Reste que déterminer quelles seront les conséquences de cette affaire en Centrafrique, pour la poursuite de la mission de maintien de la paix assurée par l’armée française, est complexe.

Une société fragmentée, divisée

Complexe parce que, par nature, la France se trouve depuis le début de cette mission dans une position déjà difficile, où elle ne peut que déplaire à toutes les forces en présence.

La Centrafrique est en effet un pays fragmenté, divisé entre une chrétiens et musulmans. Chaque partie trouve donc des raisons d’adresser des griefs à l’armée française, l’estimant tour à tour trop proche du camp d’en face, par exemple.

D’autant plus qu’en venant ici pour stabiliser le pays, l’armée française, par son action, a perturbé certains rapports de force. Elle a pu freiner certains trafic et actes de corruption, et sa présence a sans nul doute dérangé des positions, fragilisant ceux qui profitaient jusque-là de la situation chaotique du pays pour s’enrichir.

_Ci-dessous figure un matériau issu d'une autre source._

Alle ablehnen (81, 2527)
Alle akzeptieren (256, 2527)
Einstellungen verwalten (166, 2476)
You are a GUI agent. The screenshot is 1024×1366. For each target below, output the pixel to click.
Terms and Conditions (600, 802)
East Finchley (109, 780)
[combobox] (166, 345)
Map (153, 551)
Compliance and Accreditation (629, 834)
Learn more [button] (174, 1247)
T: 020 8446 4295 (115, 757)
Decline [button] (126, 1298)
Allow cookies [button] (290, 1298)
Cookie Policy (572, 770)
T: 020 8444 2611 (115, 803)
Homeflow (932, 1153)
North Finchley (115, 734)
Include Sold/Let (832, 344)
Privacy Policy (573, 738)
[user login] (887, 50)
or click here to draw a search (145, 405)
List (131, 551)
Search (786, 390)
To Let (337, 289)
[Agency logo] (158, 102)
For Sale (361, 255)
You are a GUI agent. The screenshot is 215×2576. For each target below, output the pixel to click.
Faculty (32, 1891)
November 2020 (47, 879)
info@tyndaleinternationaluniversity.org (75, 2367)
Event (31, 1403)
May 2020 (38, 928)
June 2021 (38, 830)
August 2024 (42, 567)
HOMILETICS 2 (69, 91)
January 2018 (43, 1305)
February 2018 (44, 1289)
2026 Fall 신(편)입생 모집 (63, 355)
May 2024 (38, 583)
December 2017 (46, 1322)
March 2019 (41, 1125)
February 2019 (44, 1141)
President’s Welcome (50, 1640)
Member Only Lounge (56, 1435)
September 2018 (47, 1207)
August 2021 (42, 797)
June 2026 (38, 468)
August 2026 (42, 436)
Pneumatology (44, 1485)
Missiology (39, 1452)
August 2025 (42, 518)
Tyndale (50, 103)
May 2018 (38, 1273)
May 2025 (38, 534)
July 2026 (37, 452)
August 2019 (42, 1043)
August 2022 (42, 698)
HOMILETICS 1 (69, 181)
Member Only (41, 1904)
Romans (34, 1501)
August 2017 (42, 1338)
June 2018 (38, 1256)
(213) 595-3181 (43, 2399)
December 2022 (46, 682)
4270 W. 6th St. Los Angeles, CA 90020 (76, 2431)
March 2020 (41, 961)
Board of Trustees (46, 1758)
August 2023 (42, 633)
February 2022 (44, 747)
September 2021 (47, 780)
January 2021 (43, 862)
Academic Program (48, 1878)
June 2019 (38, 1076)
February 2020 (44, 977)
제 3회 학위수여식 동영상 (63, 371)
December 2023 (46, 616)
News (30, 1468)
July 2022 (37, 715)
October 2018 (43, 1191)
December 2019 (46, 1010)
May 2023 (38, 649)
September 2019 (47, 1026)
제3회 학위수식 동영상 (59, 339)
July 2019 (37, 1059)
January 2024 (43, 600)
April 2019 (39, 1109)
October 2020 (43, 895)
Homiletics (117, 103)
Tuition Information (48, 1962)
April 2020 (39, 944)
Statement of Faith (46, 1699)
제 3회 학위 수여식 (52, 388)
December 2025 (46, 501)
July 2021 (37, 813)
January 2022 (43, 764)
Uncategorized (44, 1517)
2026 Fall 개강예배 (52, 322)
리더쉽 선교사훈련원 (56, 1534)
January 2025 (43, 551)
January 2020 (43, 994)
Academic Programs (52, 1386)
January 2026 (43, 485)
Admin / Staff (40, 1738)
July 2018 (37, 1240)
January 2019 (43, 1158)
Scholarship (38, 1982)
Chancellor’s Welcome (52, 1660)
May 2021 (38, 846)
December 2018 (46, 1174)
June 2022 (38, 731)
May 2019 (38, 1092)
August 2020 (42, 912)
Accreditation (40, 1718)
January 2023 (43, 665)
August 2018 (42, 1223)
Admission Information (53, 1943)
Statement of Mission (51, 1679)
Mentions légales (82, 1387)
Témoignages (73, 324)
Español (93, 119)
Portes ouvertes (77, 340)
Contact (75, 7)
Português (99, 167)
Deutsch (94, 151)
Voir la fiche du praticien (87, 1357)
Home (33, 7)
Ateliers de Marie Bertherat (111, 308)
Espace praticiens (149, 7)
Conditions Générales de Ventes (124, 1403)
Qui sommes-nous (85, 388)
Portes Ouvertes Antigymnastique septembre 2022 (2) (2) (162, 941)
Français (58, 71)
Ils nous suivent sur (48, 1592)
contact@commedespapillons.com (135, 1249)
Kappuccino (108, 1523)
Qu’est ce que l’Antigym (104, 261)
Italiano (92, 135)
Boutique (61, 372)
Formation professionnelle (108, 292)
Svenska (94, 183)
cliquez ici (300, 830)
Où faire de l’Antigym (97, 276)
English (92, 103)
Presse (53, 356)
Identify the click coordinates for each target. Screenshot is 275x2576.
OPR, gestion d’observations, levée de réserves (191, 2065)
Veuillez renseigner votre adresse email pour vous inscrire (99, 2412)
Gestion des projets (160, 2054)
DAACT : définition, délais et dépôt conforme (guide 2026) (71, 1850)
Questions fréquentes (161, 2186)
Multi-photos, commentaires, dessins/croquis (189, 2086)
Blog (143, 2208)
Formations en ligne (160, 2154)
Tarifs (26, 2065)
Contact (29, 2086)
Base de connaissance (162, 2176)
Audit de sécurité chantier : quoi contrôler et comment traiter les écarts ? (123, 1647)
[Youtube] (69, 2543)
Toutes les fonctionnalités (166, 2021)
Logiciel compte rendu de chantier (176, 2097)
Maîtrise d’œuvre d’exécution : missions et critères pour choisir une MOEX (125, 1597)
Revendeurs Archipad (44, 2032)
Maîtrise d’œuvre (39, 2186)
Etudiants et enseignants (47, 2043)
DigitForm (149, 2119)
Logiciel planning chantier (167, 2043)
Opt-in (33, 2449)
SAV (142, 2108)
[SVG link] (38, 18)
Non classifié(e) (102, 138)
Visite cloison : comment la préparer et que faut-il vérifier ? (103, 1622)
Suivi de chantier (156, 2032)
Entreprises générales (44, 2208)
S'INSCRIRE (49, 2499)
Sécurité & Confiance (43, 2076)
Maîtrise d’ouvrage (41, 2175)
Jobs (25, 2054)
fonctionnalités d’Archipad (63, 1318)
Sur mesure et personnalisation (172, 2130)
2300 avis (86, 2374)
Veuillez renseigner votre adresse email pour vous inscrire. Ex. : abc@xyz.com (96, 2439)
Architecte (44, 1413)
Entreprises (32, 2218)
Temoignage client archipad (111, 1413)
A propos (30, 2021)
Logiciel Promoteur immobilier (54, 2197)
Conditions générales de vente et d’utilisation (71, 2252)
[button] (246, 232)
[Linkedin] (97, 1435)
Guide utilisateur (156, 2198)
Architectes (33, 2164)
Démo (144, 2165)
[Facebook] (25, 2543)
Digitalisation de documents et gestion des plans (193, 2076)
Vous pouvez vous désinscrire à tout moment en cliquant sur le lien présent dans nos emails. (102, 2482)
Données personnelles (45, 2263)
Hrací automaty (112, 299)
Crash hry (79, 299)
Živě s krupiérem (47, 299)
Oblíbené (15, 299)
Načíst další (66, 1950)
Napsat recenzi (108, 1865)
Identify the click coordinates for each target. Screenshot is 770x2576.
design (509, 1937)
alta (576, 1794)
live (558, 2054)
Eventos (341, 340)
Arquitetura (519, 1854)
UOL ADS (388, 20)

Enfin, intervenir dans un pays étranger expose toujours une armée à des réactions plus que méfiantes des populations. Nous Français, rappelons-nous des « US Go Home » qui étaient scandés quelques années seulement après le débarquement allié en Normandie, en 1944. Ici en Centrafrique, il faut ajouter en plus une autre dimension : un passé colonial sensible entre les deux pays.

Une image déjà contrastée

Néanmoins, au regard de situation désespérée qui prévalait jusqu’alors en Centrafrique, on peut penser que la présence française pouvait aussi être vue d’un bon œil, dans une certaine mesure, par une majorité de Centrafricains, premières victimes du chaos qui prévaut sur ce territoire.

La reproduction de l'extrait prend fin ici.